Extracted records:
━━━━━━

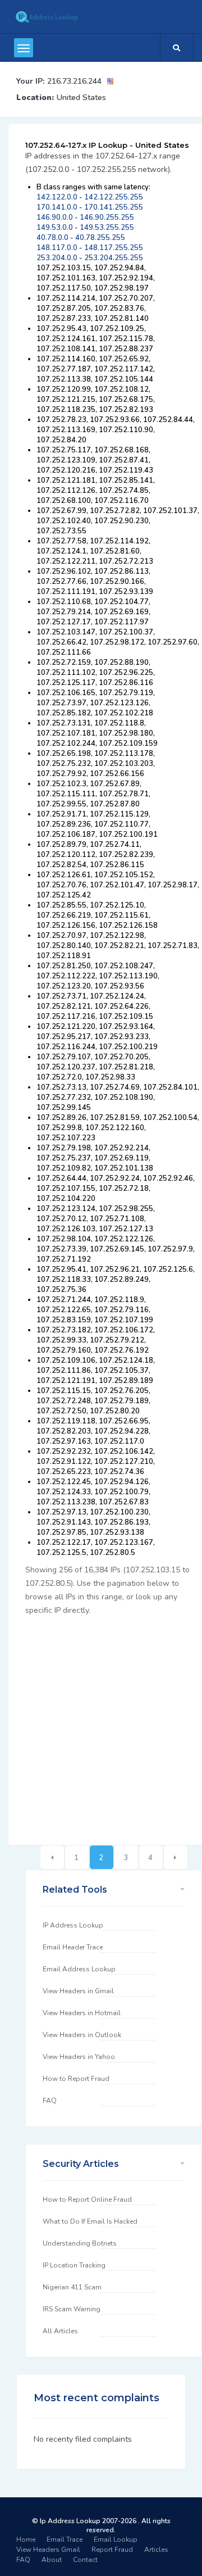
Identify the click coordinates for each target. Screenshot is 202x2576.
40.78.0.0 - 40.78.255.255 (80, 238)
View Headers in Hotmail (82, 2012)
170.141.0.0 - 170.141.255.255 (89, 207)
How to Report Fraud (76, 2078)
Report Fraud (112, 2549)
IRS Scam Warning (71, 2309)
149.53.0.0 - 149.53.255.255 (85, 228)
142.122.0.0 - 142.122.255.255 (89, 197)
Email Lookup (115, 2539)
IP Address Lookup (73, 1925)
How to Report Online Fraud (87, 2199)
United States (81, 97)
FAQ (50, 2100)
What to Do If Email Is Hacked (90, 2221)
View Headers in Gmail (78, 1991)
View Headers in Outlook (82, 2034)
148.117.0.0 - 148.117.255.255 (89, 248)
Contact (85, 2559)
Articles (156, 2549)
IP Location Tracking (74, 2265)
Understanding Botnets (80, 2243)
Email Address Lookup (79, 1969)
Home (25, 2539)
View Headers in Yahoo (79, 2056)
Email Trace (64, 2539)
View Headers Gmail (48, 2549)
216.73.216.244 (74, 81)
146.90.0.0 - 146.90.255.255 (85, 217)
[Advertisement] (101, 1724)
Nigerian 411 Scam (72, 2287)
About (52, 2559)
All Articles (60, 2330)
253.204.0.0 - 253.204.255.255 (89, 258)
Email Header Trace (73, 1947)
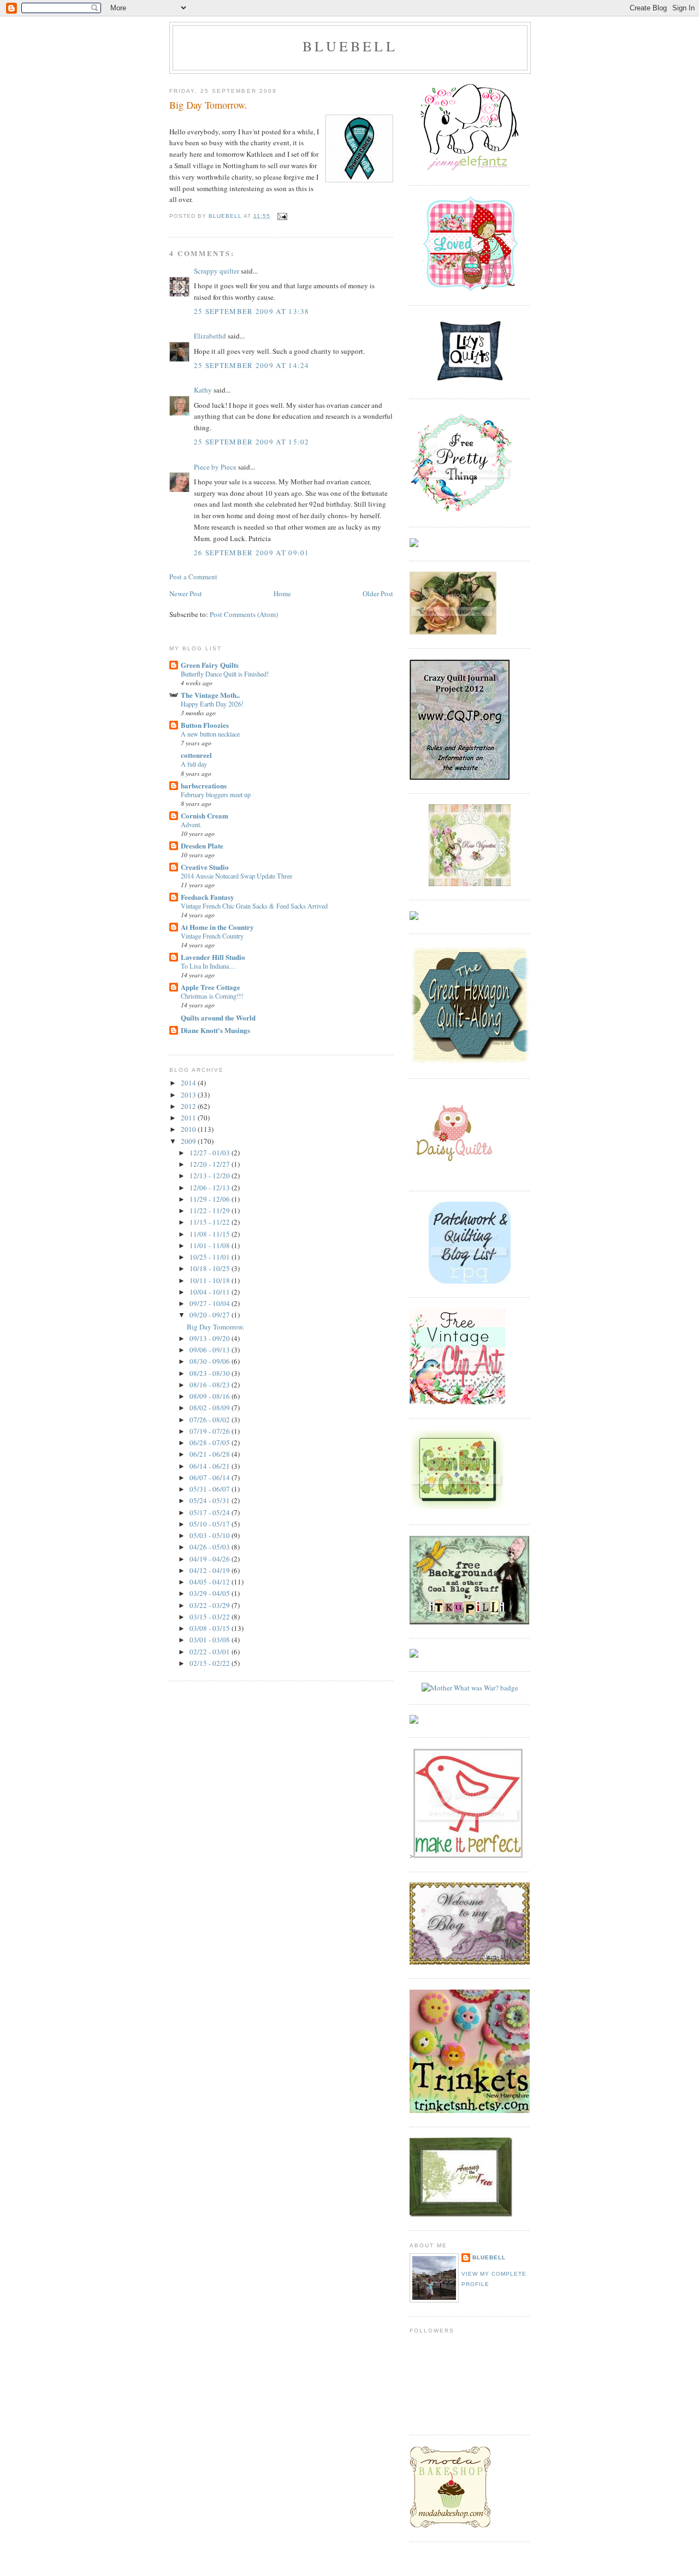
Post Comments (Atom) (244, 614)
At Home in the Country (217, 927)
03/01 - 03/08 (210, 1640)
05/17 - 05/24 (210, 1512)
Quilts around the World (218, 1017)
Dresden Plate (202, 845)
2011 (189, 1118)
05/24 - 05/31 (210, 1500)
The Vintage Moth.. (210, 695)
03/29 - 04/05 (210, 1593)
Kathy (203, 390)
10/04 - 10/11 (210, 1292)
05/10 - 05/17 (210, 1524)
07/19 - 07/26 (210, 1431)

━━━━━━

YOUR GOAL: Within the entries, determine the count of lines containing the string "Gmail" and output it alone.

SOLUTION FOR THIS PROBLEM: 2